— Arbeitsauftrag A —
Stimmen diese Aussagen mit dem Artikel über die Ingelheimer Bereitschaftspraxis überein? (i) Die Praxis in Ingelheim wurde zum Jahresende geschlossen. (ii) Mehr als 10.000 Menschen haben die Online-Petition unterschrieben. (iii) Das letzte Gespräch mit der Kassenärztlichen Vereinigung scheiterte an einem Mittwoch. Antworte jeweils mit Ja oder Nein und zitiere die entscheidenden Worte wörtlich.
— Arbeitsauftrag B —
Welcher Partei gehört Oberbürgermeister Ralf Claus laut dem Artikel über die Ingelheimer Bereitschaftspraxis an?
— Arbeitsauftrag C —
Gib im Artikel über die Ingelheimer Bereitschaftspraxis die Passage von „Zum Jahreswechsel hat“ bis „- ohne Erfolg.“ unverändert wieder.

Zum Jahreswechsel hat die Kassenärztliche Vereinigung Rheinland-Pfalz (KV) die Ärztlichen Bereitschaftspraxen im Land dicht gemacht. In Ingelheim versuchen Ärztinnen und Ärzte nun, einen eigenen Bereitschaftsdienst auf die Beine zu stellen. Und nach wie vor wird heiß diskutiert, ob die Schließung überhaupt notwendig war.
Wer am Abend oder am Wochenende in Ingelheim ärztliche Hilfe braucht und nicht gleich ins Krankenhaus muss, der hat Pech. Die Kassenärztliche Vereinigung hat die Ärztliche Bereitschaftspraxis in der Stadt zum Jahresende geschlossen – trotz vieler Proteste. 8.200 Menschen haben bis jetzt eine Online-Petition zum Erhalt der Praxis unterschrieben. Auch der Kreis Mainz-Bingen und die Stadt Ingelheim setzen sich für den Erhalt ein - ohne Erfolg.
Gespräche über Ingelheimer Bereitschaftspraxis gescheitert
Ein letztes Gespräch zwischen Ingelheimer Ärztinnen und Ärzten, Oberbürgermeister Ralf Claus (SPD) und der Kassenärztlichen Vereinigung ist am Mittwoch gescheitert. Claus sagte dem SWR danach: "Das Gespräch war ernüchternd. Die KV bleibt bei ihrer Position und wird sich nicht bewegen."

(Einträge aus einer Datenquelle)
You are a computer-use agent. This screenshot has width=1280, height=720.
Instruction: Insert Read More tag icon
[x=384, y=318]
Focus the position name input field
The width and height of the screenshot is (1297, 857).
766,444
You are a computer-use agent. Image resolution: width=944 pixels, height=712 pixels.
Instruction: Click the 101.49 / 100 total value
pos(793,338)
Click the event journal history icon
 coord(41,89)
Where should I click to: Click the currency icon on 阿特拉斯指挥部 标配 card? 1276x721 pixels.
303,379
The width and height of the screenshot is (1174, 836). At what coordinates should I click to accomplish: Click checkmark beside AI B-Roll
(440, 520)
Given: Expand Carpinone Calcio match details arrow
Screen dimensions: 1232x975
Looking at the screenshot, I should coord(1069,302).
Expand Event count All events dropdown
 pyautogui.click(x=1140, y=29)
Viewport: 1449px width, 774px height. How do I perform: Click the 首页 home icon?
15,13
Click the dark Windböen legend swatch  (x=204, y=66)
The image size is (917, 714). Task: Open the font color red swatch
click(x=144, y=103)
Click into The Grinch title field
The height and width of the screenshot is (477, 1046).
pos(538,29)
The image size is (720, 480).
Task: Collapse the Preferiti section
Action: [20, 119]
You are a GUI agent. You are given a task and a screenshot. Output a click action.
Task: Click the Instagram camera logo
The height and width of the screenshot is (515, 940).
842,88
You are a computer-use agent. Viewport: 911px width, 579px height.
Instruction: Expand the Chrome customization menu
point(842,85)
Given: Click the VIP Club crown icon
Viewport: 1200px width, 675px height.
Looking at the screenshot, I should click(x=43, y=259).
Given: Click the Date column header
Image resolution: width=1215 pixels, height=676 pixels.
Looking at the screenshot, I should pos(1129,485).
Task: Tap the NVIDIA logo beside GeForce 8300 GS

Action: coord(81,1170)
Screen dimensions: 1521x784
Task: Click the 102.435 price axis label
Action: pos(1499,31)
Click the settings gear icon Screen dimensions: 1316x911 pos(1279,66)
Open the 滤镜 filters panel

— Lösung A —
(i) Ja: „Die Kassenärztliche Vereinigung hat die Ärztliche Bereitschaftspraxis in der Stadt zum Jahresende geschlossen“
(ii) Nein: „8.200 Menschen haben bis jetzt eine Online-Petition zum Erhalt der Praxis unterschrieben.“
(iii) Ja: „Ein letztes Gespräch zwischen Ingelheimer Ärztinnen und Ärzten, Oberbürgermeister Ralf Claus (SPD) und der Kassenärztlichen Vereinigung ist am Mittwoch gescheitert.“

— Lösung B —
Der SPD.

— Lösung C —
Zum Jahreswechsel hat die Kassenärztliche Vereinigung Rheinland-Pfalz (KV) die Ärztlichen Bereitschaftspraxen im Land dicht gemacht. In Ingelheim versuchen Ärztinnen und Ärzte nun, einen eigenen Bereitschaftsdienst auf die Beine zu stellen. Und nach wie vor wird heiß diskutiert, ob die Schließung überhaupt notwendig war.
Wer am Abend oder am Wochenende in Ingelheim ärztliche Hilfe braucht und nicht gleich ins Krankenhaus muss, der hat Pech. Die Kassenärztliche Vereinigung hat die Ärztliche Bereitschaftspraxis in der Stadt zum Jahresende geschlossen – trotz vieler Proteste. 8.200 Menschen haben bis jetzt eine Online-Petition zum Erhalt der Praxis unterschrieben. Auch der Kreis Mainz-Bingen und die Stadt Ingelheim setzen sich für den Erhalt ein - ohne Erfolg.